• [The exercise]
Please recast the material below as a numbered list with one line per item, omitting any blank lines.

[Rows from a dataset]
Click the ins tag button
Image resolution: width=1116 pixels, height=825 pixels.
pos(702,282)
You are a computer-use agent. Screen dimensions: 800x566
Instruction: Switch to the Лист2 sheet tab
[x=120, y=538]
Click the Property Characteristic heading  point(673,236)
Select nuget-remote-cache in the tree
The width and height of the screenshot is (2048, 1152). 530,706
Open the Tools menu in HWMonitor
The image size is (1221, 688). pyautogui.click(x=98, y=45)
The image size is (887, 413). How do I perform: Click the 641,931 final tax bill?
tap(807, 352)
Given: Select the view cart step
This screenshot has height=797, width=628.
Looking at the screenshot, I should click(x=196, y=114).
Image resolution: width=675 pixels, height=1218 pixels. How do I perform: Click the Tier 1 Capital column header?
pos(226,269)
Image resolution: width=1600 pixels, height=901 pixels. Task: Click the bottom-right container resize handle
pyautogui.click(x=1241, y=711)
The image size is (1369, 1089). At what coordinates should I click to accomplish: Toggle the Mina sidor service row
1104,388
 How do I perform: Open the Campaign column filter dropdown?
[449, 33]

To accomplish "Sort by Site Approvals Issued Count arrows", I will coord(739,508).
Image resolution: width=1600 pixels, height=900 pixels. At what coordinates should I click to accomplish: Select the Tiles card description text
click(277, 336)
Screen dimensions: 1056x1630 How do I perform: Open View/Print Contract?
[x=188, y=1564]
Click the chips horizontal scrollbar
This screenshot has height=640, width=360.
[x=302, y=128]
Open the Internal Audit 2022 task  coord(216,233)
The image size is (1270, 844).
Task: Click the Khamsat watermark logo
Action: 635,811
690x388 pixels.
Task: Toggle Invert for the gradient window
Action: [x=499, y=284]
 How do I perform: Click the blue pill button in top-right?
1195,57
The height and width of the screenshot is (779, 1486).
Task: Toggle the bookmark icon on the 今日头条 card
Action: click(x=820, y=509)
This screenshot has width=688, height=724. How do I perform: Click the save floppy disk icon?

• [Final result]
1. Click the ins tag button
2. Image resolution: width=1116 pixels, height=825 pixels.
3. pos(702,282)
4. You are a computer-use agent. Screen dimensions: 800x566
5. Instruction: Switch to the Лист2 sheet tab
6. [x=120, y=538]
7. Click the Property Characteristic heading  point(673,236)
8. Select nuget-remote-cache in the tree
9. The width and height of the screenshot is (2048, 1152). 530,706
10. Open the Tools menu in HWMonitor
11. The image size is (1221, 688). pyautogui.click(x=98, y=45)
12. The image size is (887, 413). How do I perform: Click the 641,931 final tax bill?
13. tap(807, 352)
14. Given: Select the view cart step
15. This screenshot has height=797, width=628.
16. Looking at the screenshot, I should click(x=196, y=114).
17. Image resolution: width=675 pixels, height=1218 pixels. How do I perform: Click the Tier 1 Capital column header?
18. pos(226,269)
19. Image resolution: width=1600 pixels, height=901 pixels. Task: Click the bottom-right container resize handle
20. pyautogui.click(x=1241, y=711)
21. The image size is (1369, 1089). At what coordinates should I click to accomplish: Toggle the Mina sidor service row
22. 1104,388
23.  How do I perform: Open the Campaign column filter dropdown?
24. [449, 33]
25. To accomplish "Sort by Site Approvals Issued Count arrows", I will coord(739,508).
26. Image resolution: width=1600 pixels, height=900 pixels. At what coordinates should I click to accomplish: Select the Tiles card description text
27. click(277, 336)
28. Screen dimensions: 1056x1630 How do I perform: Open View/Print Contract?
29. [x=188, y=1564]
30. Click the chips horizontal scrollbar
31. This screenshot has height=640, width=360.
32. [x=302, y=128]
33. Open the Internal Audit 2022 task  coord(216,233)
34. The image size is (1270, 844).
35. Task: Click the Khamsat watermark logo
36. Action: 635,811
37. 690x388 pixels.
38. Task: Toggle Invert for the gradient window
39. Action: [x=499, y=284]
40.  How do I perform: Click the blue pill button in top-right?
41. 1195,57
42. The height and width of the screenshot is (779, 1486).
43. Task: Toggle the bookmark icon on the 今日头条 card
44. Action: click(x=820, y=509)
45. This screenshot has width=688, height=724. How do I perform: Click the save floppy disk icon?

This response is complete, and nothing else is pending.